Work to be completed – Quote, word for word, every line starting at the line that contains "Click the Ula" and ending with the last line of the records; include both of these lines and no others.

*** Opening Material to process ***

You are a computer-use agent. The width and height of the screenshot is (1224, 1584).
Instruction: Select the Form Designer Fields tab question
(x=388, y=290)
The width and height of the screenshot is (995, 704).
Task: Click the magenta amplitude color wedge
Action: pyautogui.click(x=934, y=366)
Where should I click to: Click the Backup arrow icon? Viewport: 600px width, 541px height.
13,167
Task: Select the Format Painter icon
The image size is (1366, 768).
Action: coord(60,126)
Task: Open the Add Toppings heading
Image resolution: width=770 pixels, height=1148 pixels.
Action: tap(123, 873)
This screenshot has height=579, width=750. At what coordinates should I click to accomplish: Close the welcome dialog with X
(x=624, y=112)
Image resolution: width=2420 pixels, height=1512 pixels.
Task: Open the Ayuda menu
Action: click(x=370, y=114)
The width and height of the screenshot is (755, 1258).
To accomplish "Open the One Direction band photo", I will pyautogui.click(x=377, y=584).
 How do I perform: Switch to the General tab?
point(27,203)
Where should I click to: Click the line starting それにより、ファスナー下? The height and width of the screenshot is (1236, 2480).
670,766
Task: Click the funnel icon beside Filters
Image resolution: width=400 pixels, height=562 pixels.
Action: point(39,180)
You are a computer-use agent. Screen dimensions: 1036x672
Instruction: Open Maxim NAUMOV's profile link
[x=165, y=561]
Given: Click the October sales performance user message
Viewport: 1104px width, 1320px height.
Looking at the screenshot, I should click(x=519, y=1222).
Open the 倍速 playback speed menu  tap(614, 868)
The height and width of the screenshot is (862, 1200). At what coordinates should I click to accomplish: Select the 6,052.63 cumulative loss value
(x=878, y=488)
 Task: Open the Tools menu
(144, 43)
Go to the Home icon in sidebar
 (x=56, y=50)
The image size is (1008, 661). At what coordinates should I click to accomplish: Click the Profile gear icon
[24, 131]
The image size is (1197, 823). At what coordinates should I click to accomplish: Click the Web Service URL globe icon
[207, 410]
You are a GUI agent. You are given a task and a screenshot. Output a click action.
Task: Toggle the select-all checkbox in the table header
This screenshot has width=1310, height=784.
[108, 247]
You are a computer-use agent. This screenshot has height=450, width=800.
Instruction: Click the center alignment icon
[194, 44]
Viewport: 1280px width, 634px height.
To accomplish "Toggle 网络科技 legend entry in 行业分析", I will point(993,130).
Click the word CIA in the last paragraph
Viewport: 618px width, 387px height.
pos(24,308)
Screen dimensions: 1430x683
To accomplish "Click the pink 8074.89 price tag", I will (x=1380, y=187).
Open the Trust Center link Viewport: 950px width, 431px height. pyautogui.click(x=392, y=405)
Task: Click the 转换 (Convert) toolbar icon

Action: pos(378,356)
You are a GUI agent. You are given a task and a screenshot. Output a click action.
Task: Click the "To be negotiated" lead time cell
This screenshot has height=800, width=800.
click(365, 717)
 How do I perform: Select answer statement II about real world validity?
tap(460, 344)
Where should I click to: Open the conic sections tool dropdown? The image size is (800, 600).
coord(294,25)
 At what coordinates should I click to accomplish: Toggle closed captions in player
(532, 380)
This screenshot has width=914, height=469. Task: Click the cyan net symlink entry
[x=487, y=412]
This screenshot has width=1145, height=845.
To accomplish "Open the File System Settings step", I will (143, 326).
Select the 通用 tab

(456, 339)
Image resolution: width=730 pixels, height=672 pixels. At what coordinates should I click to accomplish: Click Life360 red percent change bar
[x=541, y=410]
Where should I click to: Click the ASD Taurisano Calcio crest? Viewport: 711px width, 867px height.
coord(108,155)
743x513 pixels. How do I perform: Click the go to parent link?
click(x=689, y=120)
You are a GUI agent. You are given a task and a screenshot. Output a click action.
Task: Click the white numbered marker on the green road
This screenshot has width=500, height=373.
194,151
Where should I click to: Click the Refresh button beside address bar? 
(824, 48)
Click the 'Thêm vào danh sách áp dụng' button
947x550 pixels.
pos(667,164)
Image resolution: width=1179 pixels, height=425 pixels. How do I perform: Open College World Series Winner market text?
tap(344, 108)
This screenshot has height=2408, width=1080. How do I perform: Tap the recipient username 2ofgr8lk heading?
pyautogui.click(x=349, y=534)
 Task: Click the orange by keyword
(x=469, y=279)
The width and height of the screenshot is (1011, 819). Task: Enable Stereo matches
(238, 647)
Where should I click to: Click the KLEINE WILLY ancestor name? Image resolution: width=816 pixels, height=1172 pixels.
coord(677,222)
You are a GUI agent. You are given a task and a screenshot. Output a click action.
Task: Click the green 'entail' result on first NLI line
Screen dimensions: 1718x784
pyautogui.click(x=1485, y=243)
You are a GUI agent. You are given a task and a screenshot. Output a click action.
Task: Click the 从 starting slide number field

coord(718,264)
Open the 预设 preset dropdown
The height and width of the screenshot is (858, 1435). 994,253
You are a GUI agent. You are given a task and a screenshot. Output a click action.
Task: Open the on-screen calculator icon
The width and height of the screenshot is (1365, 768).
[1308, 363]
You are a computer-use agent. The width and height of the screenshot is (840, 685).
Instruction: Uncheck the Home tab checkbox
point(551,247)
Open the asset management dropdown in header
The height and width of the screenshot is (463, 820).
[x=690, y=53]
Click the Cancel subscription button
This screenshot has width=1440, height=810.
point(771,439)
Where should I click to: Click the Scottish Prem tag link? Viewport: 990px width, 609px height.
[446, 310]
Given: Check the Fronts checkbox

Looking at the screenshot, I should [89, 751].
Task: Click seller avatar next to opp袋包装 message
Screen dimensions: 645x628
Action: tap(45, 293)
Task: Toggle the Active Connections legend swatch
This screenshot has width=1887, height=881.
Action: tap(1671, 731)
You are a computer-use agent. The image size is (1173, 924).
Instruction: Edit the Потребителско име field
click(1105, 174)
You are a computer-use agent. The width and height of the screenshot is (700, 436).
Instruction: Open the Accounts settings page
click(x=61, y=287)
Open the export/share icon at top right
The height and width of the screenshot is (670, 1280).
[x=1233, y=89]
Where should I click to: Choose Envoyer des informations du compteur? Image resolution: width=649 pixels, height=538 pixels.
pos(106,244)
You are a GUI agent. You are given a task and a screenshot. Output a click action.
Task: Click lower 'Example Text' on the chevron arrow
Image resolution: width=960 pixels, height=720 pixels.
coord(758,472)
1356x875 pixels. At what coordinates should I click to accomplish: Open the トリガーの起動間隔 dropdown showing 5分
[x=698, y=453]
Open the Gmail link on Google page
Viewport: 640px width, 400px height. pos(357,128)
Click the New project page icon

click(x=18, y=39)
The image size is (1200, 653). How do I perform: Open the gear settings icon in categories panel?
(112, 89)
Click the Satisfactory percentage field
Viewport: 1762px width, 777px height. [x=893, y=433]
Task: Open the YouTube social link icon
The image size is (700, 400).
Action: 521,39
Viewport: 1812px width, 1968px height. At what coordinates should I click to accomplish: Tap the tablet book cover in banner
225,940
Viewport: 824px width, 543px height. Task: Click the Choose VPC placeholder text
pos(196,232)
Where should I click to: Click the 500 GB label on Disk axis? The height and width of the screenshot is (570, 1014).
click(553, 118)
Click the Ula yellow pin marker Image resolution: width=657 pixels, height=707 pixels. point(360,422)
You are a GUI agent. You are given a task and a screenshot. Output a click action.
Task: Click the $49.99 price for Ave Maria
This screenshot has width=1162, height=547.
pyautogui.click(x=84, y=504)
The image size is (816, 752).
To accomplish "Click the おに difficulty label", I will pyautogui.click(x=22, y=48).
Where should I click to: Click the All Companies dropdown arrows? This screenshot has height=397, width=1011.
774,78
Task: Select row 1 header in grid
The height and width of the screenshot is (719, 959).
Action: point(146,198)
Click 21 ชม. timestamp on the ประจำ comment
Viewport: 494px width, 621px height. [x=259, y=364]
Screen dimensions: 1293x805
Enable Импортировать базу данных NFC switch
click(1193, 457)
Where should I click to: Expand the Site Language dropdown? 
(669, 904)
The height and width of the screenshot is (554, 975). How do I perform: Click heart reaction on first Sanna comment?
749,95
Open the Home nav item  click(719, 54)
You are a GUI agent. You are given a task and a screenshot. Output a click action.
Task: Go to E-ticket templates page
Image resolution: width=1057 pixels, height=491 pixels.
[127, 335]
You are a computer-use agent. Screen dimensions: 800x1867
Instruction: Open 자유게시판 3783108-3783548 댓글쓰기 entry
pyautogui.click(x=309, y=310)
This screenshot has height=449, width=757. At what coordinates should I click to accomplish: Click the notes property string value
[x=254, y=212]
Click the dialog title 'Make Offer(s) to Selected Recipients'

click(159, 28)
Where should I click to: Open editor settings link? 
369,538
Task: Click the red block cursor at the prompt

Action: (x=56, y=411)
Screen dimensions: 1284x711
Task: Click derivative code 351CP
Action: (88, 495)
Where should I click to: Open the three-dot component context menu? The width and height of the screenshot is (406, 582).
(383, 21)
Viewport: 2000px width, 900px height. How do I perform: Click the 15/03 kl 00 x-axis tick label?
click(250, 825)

*** Closing Material to process ***

Result for this task –
Click the Ula yellow pin marker Image resolution: width=657 pixels, height=707 pixels. point(360,422)
You are a GUI agent. You are given a task and a screenshot. Output a click action.
Task: Click the $49.99 price for Ave Maria
This screenshot has width=1162, height=547.
pyautogui.click(x=84, y=504)
The image size is (816, 752).
To accomplish "Click the おに difficulty label", I will pyautogui.click(x=22, y=48).
Where should I click to: Click the All Companies dropdown arrows? This screenshot has height=397, width=1011.
774,78
Task: Select row 1 header in grid
The height and width of the screenshot is (719, 959).
Action: point(146,198)
Click 21 ชม. timestamp on the ประจำ comment
Viewport: 494px width, 621px height. [x=259, y=364]
Screen dimensions: 1293x805
Enable Импортировать базу данных NFC switch
click(1193, 457)
Where should I click to: Expand the Site Language dropdown? 
(669, 904)
The height and width of the screenshot is (554, 975). How do I perform: Click heart reaction on first Sanna comment?
749,95
Open the Home nav item  click(719, 54)
You are a GUI agent. You are given a task and a screenshot. Output a click action.
Task: Go to E-ticket templates page
Image resolution: width=1057 pixels, height=491 pixels.
[127, 335]
You are a computer-use agent. Screen dimensions: 800x1867
Instruction: Open 자유게시판 3783108-3783548 댓글쓰기 entry
pyautogui.click(x=309, y=310)
This screenshot has height=449, width=757. At what coordinates should I click to accomplish: Click the notes property string value
[x=254, y=212]
Click the dialog title 'Make Offer(s) to Selected Recipients'

click(159, 28)
Where should I click to: Open editor settings link? 
369,538
Task: Click the red block cursor at the prompt

Action: (x=56, y=411)
Screen dimensions: 1284x711
Task: Click derivative code 351CP
Action: (88, 495)
Where should I click to: Open the three-dot component context menu? The width and height of the screenshot is (406, 582).
(383, 21)
Viewport: 2000px width, 900px height. How do I perform: Click the 15/03 kl 00 x-axis tick label?
click(250, 825)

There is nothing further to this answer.